Fitness for Health also offers physical and occupational therapy for people with special needs, as well adults and athletes. Sickel felt he and Abrams shared a common mission to help those with disabilities learn through physical movement, so they formed a partnership, and Abrams launched the first week-long session.
Abrams enjoys building partnerships—like this one with Sickel—because they allow her to expand her programming. A diverse, decades-long professional background—working on a cleft palate team, treating people with developmental disorders, operating a private practice, earning a second master’s degree in counseling, and completing Michelle Garcia Winner’s Social Thinking training program—gives Abrams the experience and professional tools to generate such inventive ideas.
Perhaps these quests for varied treatment approaches and community collaboration partly stem from her caffeine intake. “All my ideas begin over a cup of Starbucks,” she says. “It’s my go-to for brainstorming and making connections.”
All the right moves
The initial idea—a way to get five boys into a real-world setting for a few days—has grown over 10 years into multiple weeks of themed summer program for clients with social learning challenges from preschool through high school. Abrams integrates the social thinking vocabulary concepts for each weekly program to fit with the gym’s varied spaces, such as social adventure, social curiosity and wonder. Specially trained gym staff and SLPs from Abrams’ private practice lead each course and focus on teaching the “why” behind social skills during the half day-long sessions. Last summer, Abrams offered five different sessions, and she launched a school-year program for preschoolers.
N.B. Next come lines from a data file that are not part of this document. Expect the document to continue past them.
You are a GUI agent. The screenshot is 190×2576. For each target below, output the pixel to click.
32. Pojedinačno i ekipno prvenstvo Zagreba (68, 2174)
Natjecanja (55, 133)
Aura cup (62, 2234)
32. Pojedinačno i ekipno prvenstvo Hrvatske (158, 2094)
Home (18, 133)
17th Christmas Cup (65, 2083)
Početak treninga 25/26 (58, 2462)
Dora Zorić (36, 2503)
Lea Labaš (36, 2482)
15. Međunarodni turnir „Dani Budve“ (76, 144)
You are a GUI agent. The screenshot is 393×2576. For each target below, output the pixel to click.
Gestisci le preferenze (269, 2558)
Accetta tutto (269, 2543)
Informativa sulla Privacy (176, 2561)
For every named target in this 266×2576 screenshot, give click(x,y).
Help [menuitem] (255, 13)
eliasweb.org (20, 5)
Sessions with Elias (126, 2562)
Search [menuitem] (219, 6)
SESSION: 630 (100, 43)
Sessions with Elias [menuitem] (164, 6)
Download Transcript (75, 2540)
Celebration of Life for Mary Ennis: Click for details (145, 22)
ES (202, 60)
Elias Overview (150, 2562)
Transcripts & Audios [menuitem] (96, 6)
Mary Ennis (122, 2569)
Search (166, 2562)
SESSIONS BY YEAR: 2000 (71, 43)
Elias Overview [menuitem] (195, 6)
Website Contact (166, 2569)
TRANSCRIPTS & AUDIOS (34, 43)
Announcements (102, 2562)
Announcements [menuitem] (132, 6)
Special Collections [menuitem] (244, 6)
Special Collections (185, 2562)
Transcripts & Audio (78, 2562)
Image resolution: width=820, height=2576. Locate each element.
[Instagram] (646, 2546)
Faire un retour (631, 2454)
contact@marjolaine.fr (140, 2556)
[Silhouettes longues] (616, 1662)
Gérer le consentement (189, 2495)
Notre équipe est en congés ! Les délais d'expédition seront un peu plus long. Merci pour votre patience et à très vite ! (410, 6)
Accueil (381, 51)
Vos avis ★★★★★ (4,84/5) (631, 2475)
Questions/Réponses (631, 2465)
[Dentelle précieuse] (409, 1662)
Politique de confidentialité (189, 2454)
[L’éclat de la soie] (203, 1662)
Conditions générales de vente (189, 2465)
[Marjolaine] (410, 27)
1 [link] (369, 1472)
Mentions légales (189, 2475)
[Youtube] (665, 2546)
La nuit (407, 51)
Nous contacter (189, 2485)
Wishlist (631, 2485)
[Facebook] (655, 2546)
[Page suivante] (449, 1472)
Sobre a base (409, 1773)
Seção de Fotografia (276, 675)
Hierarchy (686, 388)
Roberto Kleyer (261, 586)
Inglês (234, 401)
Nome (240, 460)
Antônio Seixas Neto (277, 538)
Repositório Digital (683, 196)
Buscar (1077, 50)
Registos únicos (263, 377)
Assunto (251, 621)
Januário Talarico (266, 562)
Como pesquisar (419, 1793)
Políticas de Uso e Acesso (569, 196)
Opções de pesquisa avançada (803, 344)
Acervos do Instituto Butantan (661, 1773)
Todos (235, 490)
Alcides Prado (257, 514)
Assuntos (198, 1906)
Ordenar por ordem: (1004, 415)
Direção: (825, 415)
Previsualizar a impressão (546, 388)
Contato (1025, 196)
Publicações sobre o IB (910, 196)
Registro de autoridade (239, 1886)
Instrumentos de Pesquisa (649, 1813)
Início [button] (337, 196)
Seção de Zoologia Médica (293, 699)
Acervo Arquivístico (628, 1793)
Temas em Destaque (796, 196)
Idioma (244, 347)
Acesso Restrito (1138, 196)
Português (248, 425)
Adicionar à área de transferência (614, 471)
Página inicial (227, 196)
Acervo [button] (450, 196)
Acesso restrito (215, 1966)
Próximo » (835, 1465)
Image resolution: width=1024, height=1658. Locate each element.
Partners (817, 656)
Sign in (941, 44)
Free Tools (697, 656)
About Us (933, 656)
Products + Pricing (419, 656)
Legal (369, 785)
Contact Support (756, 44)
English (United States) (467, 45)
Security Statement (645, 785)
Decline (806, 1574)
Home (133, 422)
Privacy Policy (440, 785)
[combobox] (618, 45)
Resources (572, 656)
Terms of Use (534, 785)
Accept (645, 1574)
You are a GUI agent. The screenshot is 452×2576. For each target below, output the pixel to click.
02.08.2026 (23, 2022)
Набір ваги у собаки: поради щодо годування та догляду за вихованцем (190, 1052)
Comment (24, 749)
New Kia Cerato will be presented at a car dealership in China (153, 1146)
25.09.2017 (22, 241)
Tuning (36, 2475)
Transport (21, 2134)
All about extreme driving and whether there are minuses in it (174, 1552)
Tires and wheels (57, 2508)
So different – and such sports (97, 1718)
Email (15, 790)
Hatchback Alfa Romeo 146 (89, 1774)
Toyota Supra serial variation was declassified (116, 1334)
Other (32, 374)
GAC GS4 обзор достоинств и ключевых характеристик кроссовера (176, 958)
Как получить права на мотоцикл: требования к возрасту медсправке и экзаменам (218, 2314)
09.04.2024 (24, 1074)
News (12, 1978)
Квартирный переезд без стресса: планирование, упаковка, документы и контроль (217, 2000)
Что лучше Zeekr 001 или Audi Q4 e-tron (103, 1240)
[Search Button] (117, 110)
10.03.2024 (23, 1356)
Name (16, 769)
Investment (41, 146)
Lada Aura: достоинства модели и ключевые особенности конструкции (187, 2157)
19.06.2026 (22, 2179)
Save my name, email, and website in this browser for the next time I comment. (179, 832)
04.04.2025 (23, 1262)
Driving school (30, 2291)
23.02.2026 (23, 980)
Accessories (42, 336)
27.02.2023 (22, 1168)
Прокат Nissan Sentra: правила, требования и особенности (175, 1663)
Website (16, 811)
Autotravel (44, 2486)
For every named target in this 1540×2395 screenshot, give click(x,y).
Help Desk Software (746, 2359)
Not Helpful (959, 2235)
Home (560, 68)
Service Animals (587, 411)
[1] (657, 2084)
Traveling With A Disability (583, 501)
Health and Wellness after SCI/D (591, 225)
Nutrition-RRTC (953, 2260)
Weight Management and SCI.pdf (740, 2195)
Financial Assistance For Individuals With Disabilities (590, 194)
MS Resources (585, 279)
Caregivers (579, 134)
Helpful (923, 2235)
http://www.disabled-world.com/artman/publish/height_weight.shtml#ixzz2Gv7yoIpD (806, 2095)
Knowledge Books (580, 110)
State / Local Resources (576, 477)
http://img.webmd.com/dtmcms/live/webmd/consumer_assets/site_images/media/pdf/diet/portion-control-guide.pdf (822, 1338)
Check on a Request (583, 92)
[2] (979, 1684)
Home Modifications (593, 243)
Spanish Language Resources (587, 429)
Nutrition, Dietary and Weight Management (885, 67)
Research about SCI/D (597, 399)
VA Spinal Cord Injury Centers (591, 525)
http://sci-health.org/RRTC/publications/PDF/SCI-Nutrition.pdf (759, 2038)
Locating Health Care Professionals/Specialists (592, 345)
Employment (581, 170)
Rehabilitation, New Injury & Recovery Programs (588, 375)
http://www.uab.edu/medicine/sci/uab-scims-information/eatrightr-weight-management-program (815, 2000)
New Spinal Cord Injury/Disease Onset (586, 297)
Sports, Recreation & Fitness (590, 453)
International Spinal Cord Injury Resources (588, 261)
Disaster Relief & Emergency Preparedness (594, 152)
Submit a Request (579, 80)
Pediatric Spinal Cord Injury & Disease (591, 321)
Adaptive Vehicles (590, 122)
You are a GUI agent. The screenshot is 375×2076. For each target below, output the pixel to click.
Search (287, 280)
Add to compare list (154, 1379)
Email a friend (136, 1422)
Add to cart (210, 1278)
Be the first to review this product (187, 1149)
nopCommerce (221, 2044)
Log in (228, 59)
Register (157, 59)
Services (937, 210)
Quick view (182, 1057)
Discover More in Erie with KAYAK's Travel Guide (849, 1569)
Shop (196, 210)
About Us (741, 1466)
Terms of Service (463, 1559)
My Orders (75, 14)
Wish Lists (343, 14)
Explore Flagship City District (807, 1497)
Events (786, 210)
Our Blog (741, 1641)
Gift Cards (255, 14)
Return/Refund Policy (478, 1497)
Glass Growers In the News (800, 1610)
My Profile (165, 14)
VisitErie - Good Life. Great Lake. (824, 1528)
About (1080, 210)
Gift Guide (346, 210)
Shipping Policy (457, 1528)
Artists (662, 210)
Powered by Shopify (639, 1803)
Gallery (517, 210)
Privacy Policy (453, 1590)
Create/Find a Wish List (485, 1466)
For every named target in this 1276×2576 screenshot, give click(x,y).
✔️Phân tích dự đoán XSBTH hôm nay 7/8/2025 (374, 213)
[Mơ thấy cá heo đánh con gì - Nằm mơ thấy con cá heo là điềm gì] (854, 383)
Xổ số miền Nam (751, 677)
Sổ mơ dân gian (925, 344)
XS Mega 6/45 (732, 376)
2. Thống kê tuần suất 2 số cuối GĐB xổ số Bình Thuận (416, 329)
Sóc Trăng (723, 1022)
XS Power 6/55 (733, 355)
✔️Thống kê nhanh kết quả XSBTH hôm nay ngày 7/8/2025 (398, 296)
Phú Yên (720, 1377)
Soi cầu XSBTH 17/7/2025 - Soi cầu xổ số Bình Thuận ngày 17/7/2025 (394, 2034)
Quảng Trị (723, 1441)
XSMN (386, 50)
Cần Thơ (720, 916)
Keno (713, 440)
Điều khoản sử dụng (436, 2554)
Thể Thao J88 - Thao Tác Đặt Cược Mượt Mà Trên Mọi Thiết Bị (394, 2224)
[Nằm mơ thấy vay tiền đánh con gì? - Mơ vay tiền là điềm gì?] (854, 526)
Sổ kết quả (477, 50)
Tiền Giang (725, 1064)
“We use the gym facilities as part of the social piece with the additional benefit of integrating motor-skill development,” Abrams says. Hosting groups in these interesting spaces generates dynamic activities. In one class, she might instruct participants to scale the climbing wall, select a picture of someone in the class taped to the top, climb back down and ask their peer a question about themselves (for example, “Do you like Pokémon?”). Abrams then helps the kids use their information about shared interests to start forming connections.
Combining movement with social skills lessons helps students work on turn-taking, nonverbal social interaction, cooperation, attention and more. Abrams also trains the gym’s fitness staff how to best interact with the students, so when they receive guidance on successfully scaling a wall, they also get language or social skills worked into the instruction.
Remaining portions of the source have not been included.